When it comes to ephedra, what happens in Utah stays in Utah. In fact, what happens for Nutraceutical is only for Nutraceutical.

On April 13, a district court in Utah ruled for Nutraceutical Corp. and Solaray Inc. in a case challenging the validity of the U.S. Food and Drug Administration's ban on ephedra. Tena Campbell, the district judge in the case, sent the ban back to FDA for further rulemaking consistent with her order, and blocked all action by FDA against Nutraceutical and Solaray for the sale of "a dietary supplement containing 10 mg or less of ephedrine alkaloids per daily dose."

Justin Prochnow, an attorney with Greenberg Traurig LLP, said the specific effect of the ruling pertains only to Nutraceutical. "This was a U.S. District Court in Utah case. The reality is that district court cases really only have precedent on that particular case. They're not dispositive on even other judges in that same district. ? If the 10th Circuit Court of Appeals affirmed the decision then it would have precedence over all the cases in the 10th Circuit, but when an individual district court judge makes a ruling you can look at it as influential in what the court might decide but it doesn't control the other cases."

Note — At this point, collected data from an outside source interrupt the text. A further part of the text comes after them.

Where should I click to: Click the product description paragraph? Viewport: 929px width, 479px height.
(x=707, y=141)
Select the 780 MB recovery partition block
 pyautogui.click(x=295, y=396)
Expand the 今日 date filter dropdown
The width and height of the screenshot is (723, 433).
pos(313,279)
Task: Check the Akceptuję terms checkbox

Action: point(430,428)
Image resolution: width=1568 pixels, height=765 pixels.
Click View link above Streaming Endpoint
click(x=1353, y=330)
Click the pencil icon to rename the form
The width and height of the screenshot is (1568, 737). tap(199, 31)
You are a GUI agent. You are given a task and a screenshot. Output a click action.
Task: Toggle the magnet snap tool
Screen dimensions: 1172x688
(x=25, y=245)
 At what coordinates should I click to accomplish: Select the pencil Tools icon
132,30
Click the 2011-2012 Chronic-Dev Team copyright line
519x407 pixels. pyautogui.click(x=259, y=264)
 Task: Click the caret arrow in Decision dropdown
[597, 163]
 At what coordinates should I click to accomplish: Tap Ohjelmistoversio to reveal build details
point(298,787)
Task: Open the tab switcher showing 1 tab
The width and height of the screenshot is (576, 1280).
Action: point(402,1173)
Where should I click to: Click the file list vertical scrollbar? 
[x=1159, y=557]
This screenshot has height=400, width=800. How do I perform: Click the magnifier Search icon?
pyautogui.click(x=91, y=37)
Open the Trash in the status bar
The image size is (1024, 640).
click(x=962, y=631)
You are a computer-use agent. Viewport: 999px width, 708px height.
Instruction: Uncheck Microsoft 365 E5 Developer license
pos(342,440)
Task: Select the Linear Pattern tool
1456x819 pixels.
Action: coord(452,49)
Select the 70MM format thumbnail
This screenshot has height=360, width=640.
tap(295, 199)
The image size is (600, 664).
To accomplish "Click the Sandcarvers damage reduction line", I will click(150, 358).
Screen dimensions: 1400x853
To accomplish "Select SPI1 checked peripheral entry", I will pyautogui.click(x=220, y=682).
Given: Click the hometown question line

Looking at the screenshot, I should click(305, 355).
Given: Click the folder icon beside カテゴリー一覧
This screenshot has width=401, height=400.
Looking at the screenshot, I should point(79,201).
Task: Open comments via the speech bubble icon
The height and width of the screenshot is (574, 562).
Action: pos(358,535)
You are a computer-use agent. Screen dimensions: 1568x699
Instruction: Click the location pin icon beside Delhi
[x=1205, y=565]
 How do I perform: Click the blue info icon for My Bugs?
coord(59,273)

However, the case may still have implications for the industry. "With respect to the ruling itself, we view it as a good ruling for the supplement community as a whole," Prochnow said. "It says FDA basically tried to shift the burden and instead of FDA having to prove that a product was unreasonably dangerous or harmful, they made the manufacturers prove that it was safe, and that was an unfair shifting of the burden. Manufacturers don't have to prove the safety, the FDA has to prove the harmful nature of it." The Dietary Supplement Health and Education Act makes that so by classifying supplements as foods.

As for FDA's "further rulemaking," Prochnow said the agency might still have the necessary evidence to reinstate the full ban. "All the judge said was that the way they went about it is wrong and she sent it back. All the FDA really has to do is go back and do it the right way and provide evidence that it is harmful and they can still ban it. And my guess is that's probably going to happen in the long run."